* **Text extract**
UDPipe - General

The data preparation part of any Natural Language Processing flow consists of a number of important steps: Tokenization (1), Parts of Speech tagging (2), Lemmatization (3) and Dependency Parsing (4). This package allows you to do out-of-the-box annotation of these 4 steps and also allows you to train your own annotator models directly from R.

It does this by providing an Rcpp wrapper around the UDPipe C++ library which is described at http://ufal.mff.cuni.cz/udpipe and is available at https://github.com/ufal/udpipe.

udpipe the R package

The udpipe R package was designed with the following things in mind when building the Rcpp wrapper around the UDPipe C++ library:

  • Give R users simple access in order to easily tokenize, tag, lemmatize or perform dependency parsing on text in any language
  • Provide easy access to pre-trained annotation models
  • Allow R users to easily construct your own annotation model based on data in CONLL-U format as provided in more than 60 treebanks available at http://universaldependencies.org/#ud-treebanks
  • Don’t rely on Python or Java so that R users can easily install this package without configuration hassle
  • No external R package dependencies except the strict necessary (Rcpp and data.table, no tidyverse)

UDPipe the C++ library

  • UDPipe provides language-agnostic tokenization, tagging, lemmatization and dependency parsing of raw text, which is an essential part in natural language processing.
  • UDPipe allows to work with data in CONLL-U format as described at http://universaldependencies.org/format.html
  • The techniques used are explained in detail in the paper: “Tokenizing, POS Tagging, Lemmatizing and Parsing UD 2.0 with UDPipe”, available at http://ufal.mff.cuni.cz/~straka/papers/2017-conll_udpipe.pdf. In that paper, you’ll also find accuracies on different languages and process flow speed (measured in words per second).

* **Exercises to complete**
**a.** Please print the part of the UDPipe overview starting with "It does this" and going on through "available at https://github.com/ufal/udpipe.".
**b.** According to the UDPipe overview, which R packages are the only external dependencies of the udpipe package?
The listing after this point is separate material with no connection to the UDPipe overview.

* **Data excerpt**
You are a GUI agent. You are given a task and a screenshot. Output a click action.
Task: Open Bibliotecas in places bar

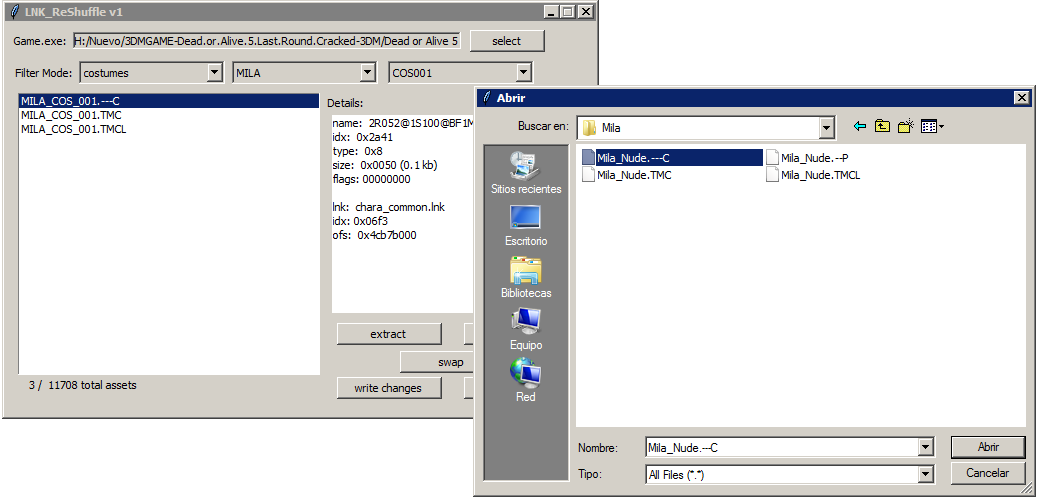[526, 277]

* **Answers in order**
**a.**
It does this by providing an Rcpp wrapper around the UDPipe C++ library which is described at http://ufal.mff.cuni.cz/udpipe and is available at https://github.com/ufal/udpipe.

**b.** Rcpp and data.table